Augustine on Learning How to “Agree to Disagree” Well

Over the coming weeks, I hope to tackle two major issues that threaten the unity of God’s people. I will offer one blog post/ book review on the subject of “Can ‘Charismatic’ and ‘Liturgical’ Christians Worship Together?” The second, and more visceral issue, I will dedicate a multi-part blog series on: “Should Women Serve as Elders, Deacons,or Pastors?”

Is it even possible to “agree to disagree” on issues like these? Some think not. Some say that by giving allowance for such diversity of perspectives in a church is an invitation for false teaching to come in and distort the Scriptures.

Sandro Botticelli, Sant’ Agostino nello studio (Saint Augustine in the studio), Fresco, Chiesa di San Salvatore in Ognissanti, Florence.

The African bishop of centuries ago, Saint Augustine, wrote about this dilemma in his classic, On Christian Doctrine (Chapter 36), arguing that the objective of good Scriptural interpretation is to encourage love of God and love of neighbor:

Whoever, then, thinks that he understands the Holy Scriptures, or any part of them, but puts such an interpretation upon them as does not tend to build up this twofold love of God and our neighbour, does not yet understand them as he ought. If, on the other hand, a man draws a meaning from them that may be used for the building up of love, even though he does not happen upon the precise meaning which the author whom he reads intended to express in that place, his error is not pernicious, and he is wholly clear from the charge of deception. For there is involved in deception the intention to say what is false; and we find plenty of people who intend to deceive, but nobody who wishes to be deceived….
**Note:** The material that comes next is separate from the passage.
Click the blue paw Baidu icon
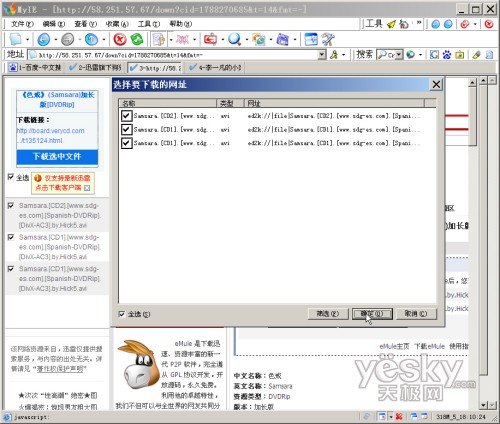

Whoever takes another meaning out of Scripture than the writer intended, goes astray, but not through any falsehood in Scripture. Nevertheless, as I was going to say, if his mistaken interpretation tends to build up love, which is the end of the commandment, he goes astray in much the same way as a man who by mistake quits the high road, but yet reaches through the fields the same place to which the road leads. He is to be corrected, however, and to be shown how much better it is not to quit the straight road, lest, if he get into a habit of going astray, he may sometimes take cross roads, or even go in the wrong direction altogether.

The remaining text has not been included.